DATA EXTRACT Start Marker
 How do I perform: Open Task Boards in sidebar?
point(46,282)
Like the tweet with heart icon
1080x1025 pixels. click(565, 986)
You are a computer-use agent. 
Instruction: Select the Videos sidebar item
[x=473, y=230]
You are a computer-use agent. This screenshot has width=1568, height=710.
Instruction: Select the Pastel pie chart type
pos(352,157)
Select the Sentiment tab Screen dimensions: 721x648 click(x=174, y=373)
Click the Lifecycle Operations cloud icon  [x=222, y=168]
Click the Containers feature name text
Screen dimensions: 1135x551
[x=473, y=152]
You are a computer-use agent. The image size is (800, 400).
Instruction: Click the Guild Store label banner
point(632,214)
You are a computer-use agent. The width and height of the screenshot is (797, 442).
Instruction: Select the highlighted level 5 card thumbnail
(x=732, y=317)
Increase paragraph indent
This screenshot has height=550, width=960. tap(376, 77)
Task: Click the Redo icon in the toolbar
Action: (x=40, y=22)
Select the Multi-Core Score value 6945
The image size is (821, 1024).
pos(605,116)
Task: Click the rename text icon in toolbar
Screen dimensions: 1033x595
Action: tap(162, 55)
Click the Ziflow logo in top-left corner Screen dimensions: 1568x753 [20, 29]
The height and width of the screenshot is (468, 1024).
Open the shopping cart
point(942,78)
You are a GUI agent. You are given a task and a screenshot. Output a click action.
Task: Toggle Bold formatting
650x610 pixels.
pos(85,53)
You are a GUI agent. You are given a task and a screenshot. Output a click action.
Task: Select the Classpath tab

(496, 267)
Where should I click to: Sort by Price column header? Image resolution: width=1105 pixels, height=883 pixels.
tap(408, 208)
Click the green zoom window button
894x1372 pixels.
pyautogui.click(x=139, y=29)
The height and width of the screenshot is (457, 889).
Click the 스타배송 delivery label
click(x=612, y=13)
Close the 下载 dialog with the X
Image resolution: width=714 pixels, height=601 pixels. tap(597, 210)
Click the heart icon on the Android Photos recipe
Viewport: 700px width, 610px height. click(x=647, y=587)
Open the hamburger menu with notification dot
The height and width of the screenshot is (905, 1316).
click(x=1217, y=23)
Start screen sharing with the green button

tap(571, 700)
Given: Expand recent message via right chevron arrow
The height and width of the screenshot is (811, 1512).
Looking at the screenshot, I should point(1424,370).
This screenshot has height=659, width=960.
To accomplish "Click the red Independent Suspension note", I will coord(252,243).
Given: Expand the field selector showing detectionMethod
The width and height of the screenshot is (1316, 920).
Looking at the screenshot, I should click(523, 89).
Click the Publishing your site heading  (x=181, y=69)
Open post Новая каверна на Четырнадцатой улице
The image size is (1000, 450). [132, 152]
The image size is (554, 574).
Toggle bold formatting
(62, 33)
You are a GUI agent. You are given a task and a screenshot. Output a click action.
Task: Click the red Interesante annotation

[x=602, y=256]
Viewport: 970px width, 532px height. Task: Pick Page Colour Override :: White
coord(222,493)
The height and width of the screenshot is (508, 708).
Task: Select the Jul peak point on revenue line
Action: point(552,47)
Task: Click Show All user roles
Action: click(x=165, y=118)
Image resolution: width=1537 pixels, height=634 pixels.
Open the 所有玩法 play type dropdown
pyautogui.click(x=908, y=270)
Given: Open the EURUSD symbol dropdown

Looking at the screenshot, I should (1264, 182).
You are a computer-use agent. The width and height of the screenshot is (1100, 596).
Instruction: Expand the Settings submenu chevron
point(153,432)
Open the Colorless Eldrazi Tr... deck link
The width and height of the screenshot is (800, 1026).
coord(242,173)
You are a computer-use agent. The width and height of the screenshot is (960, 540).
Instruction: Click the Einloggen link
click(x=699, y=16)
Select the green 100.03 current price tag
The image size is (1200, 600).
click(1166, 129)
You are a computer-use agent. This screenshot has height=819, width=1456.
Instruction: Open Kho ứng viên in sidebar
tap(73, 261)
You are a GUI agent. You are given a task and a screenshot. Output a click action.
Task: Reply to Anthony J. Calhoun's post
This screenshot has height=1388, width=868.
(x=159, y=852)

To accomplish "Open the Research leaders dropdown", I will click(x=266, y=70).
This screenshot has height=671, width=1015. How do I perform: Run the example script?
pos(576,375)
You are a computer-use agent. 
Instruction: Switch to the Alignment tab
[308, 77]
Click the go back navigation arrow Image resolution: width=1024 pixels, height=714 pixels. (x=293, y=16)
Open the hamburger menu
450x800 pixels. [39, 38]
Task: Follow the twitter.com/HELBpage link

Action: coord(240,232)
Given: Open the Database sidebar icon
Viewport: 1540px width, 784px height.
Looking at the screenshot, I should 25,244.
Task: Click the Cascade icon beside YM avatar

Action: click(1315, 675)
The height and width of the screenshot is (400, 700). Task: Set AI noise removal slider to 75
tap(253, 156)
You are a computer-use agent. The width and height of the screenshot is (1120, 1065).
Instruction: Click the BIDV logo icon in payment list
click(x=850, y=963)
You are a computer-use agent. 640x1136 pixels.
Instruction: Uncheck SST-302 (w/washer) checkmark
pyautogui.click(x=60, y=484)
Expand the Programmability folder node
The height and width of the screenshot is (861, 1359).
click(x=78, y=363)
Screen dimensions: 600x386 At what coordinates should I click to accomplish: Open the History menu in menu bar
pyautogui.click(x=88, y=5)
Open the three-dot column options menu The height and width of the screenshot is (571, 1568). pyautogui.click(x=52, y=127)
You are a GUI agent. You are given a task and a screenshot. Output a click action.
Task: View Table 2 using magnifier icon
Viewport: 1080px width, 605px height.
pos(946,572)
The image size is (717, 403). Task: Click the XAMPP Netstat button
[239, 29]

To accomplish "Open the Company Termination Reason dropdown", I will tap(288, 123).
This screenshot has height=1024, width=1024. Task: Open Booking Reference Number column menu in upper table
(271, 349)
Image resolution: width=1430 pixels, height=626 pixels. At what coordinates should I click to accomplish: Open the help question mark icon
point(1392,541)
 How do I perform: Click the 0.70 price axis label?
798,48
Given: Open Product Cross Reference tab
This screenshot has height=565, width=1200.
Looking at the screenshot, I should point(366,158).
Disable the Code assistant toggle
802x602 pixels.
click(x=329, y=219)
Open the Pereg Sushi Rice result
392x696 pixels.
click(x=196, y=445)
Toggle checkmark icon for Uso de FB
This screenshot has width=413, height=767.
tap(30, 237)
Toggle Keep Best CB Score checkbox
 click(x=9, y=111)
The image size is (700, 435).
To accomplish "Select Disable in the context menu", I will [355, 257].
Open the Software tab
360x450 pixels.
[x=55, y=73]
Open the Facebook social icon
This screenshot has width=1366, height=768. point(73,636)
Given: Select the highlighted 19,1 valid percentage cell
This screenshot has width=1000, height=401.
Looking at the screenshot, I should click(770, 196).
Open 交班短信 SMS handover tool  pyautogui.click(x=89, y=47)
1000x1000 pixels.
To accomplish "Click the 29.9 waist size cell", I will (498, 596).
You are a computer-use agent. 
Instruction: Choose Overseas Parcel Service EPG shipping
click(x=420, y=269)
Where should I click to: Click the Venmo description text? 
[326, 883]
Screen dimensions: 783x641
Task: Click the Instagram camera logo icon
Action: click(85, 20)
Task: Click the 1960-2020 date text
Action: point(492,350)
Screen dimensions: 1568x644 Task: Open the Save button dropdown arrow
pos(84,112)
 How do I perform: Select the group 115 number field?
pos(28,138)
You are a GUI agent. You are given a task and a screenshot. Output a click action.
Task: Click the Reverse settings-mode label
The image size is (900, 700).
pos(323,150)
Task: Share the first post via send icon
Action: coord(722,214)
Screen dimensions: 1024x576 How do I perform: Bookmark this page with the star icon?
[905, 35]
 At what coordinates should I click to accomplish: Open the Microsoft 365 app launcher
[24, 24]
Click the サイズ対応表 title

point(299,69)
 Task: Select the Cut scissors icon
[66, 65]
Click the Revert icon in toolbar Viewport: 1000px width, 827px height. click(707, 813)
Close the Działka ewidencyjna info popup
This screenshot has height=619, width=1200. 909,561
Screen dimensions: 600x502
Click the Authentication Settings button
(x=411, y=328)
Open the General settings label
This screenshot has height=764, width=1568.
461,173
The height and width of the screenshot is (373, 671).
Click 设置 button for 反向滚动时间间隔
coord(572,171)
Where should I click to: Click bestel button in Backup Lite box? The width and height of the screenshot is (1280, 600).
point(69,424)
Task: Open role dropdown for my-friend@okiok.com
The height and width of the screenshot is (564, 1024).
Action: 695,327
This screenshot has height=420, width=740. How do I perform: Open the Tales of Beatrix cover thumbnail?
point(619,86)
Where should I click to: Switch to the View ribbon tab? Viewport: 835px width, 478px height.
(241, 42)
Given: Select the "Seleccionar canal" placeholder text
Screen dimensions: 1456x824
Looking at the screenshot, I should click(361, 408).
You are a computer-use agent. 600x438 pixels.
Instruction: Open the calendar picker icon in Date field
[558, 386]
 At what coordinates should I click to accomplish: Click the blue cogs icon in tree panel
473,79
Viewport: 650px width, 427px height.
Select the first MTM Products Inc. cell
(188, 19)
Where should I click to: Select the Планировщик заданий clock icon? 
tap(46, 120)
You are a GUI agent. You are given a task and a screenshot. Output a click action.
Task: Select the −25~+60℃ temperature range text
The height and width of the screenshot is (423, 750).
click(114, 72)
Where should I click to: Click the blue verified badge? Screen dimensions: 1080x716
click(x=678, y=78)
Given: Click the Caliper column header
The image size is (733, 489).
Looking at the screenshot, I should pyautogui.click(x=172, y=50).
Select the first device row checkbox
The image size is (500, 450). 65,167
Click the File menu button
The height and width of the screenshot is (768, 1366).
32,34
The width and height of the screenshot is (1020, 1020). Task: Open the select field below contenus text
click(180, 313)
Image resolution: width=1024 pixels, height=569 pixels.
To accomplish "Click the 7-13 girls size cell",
DATA EXTRACT End Marker
§ **TRY IT**: The lines above, starting at the one with "How do I perform: Click" and ending at the one with "Toggle checkmark icon for Uso de FB", are the only ones to return, exactly as written.

§ **SOLUTION BELOW**:
 How do I perform: Click the 0.70 price axis label?
798,48
Given: Open Product Cross Reference tab
This screenshot has height=565, width=1200.
Looking at the screenshot, I should point(366,158).
Disable the Code assistant toggle
802x602 pixels.
click(x=329, y=219)
Open the Pereg Sushi Rice result
392x696 pixels.
click(x=196, y=445)
Toggle checkmark icon for Uso de FB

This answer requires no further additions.